_Exercise task 1:_
In the problem statement on complementary substrings, which character is complementary to C?

_Text block:_
....
We have a string $S$ of length $N$ consisting of A, T, C, and G.

Strings $T_1$ and $T_2$ of the same length are said to be complementary when, for every $i$ ($1 \leq i \leq l$), the $i$-th character of $T_1$ and the $i$-th character of $T_2$ are complementary. Here, A and T are complementary to each other, and so are C and G.

Find the number of non-empty contiguous substrings $T$ of $S$ that satisfies the following condition:

• There exists a string that is a permutation of $T$ and is complementary to $T$.

Here, we distinguish strings that originate from different positions in $S$, even if the contents are the same.

### Constraints

• $1 \leq N \leq 5000$
• $S$ consists of A, T, C, and G.

### Input

Input is given from Standard Input in the following format:

$N$ $S$


### Output

Print the number of non-empty contiguous substrings $T$ of $S$ that satisfies the condition.

### Sample Input 1

4 AGCT


### Sample Output 1

2


The following two substrings satisfy the condition:

• GC (the $2$-nd through $3$-rd characters) is complementary to CG, which is a permutation of GC.
• AGCT (the $1$-st through $4$-th characters) is complementary to TCGA, which is a permutation of AGCT.

### Sample Input 2

4 ATAT


### Sample Output 2

4


The following four substrings satisfy the condition:

• AT (the $1$-st through $2$-nd characters) is complementary to TA, which is a permutation of AT.
• TA (the $2$-st through $3$-rd characters) is complementary to AT, which is a permutation of TA.
• AT (the $3$-rd through $4$-th characters) is complementary to TA, which is a permutation of AT.
• ATAT (the $1$-st through $4$-th characters) is complementary to TATA, which is a permutation of ATAT.

### Sample Input 3

10 AAATACCGCG


### Sample Output 3

6
....
_Given data:_
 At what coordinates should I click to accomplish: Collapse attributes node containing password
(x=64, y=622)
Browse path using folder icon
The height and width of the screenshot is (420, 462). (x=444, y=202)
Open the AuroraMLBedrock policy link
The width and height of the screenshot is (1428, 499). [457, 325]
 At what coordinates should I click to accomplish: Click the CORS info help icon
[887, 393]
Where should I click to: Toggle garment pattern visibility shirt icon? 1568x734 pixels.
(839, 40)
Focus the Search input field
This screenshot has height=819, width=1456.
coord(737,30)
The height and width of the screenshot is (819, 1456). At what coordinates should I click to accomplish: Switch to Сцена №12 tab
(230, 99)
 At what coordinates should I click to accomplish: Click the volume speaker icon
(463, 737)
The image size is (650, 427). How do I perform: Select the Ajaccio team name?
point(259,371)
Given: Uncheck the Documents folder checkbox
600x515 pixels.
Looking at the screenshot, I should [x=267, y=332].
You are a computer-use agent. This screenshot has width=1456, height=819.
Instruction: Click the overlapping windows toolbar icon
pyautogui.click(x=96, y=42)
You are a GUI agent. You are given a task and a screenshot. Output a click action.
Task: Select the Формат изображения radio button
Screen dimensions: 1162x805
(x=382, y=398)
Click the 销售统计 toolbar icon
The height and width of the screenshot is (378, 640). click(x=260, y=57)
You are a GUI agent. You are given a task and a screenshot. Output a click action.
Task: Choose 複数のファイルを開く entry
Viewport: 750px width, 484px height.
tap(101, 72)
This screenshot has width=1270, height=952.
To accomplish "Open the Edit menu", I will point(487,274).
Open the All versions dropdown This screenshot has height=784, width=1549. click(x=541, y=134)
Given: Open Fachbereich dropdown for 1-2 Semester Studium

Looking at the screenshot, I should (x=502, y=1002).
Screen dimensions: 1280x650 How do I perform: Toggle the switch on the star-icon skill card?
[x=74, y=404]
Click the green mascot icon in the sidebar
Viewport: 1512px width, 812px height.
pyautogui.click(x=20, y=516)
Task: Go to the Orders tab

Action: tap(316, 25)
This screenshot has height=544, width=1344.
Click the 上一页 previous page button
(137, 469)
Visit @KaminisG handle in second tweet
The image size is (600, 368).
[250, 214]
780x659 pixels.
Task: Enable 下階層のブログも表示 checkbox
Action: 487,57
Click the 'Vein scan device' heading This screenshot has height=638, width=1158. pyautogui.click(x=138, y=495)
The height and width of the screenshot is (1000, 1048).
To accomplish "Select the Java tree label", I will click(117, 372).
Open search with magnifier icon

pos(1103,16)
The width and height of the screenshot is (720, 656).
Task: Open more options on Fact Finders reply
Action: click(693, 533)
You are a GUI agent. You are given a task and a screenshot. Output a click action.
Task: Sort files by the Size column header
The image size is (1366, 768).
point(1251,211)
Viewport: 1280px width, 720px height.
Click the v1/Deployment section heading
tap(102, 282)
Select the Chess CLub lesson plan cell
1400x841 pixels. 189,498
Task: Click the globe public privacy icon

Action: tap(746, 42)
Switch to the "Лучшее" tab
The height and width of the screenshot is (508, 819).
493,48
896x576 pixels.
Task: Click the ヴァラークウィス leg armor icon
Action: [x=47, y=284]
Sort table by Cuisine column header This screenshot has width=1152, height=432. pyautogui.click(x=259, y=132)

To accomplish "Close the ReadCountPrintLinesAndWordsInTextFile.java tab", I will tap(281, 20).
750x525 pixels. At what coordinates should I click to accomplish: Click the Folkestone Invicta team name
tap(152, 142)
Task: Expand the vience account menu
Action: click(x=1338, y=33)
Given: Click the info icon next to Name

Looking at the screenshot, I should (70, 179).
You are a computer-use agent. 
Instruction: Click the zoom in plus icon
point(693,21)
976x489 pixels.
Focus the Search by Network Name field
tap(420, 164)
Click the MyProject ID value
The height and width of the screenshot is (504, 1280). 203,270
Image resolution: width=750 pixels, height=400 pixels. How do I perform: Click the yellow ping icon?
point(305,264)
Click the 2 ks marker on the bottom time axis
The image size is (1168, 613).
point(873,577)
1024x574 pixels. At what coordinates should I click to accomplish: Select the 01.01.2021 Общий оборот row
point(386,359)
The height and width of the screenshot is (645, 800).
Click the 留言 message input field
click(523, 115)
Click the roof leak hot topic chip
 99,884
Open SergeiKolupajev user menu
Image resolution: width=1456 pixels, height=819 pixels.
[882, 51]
....
_Exercise task 2:_
Print everything in the rows from the line that contains "Viewport: 1280px width, 720px height." down to the line that contains "point(693,21)", including both of those lines.

_Complete answer 1:_
G

_Complete answer 2:_
Viewport: 1280px width, 720px height.
Click the v1/Deployment section heading
tap(102, 282)
Select the Chess CLub lesson plan cell
1400x841 pixels. 189,498
Task: Click the globe public privacy icon

Action: tap(746, 42)
Switch to the "Лучшее" tab
The height and width of the screenshot is (508, 819).
493,48
896x576 pixels.
Task: Click the ヴァラークウィス leg armor icon
Action: [x=47, y=284]
Sort table by Cuisine column header This screenshot has width=1152, height=432. pyautogui.click(x=259, y=132)

To accomplish "Close the ReadCountPrintLinesAndWordsInTextFile.java tab", I will tap(281, 20).
750x525 pixels. At what coordinates should I click to accomplish: Click the Folkestone Invicta team name
tap(152, 142)
Task: Expand the vience account menu
Action: click(x=1338, y=33)
Given: Click the info icon next to Name

Looking at the screenshot, I should (70, 179).
You are a computer-use agent. 
Instruction: Click the zoom in plus icon
point(693,21)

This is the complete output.